INSTRUCTIONS FOR THE TASK:
Skipping all pictures, print exactly the lines below from the one with "Task: Click the" through the final line.
* * *
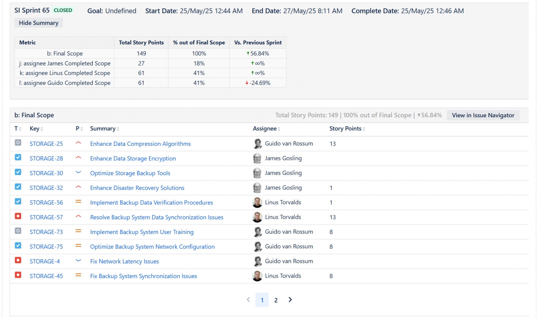Image resolution: width=538 pixels, height=318 pixels.
Task: Click Guido van Rossum's avatar on STORAGE-73
Action: coord(257,232)
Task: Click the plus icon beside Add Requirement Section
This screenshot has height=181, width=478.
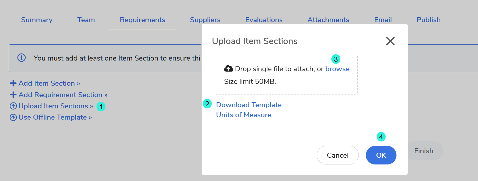Action: pyautogui.click(x=13, y=95)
* * *
ANSWER TO THE EXERCISE:
Task: Click the plus icon beside Add Requirement Section
This screenshot has height=181, width=478.
Action: pyautogui.click(x=13, y=95)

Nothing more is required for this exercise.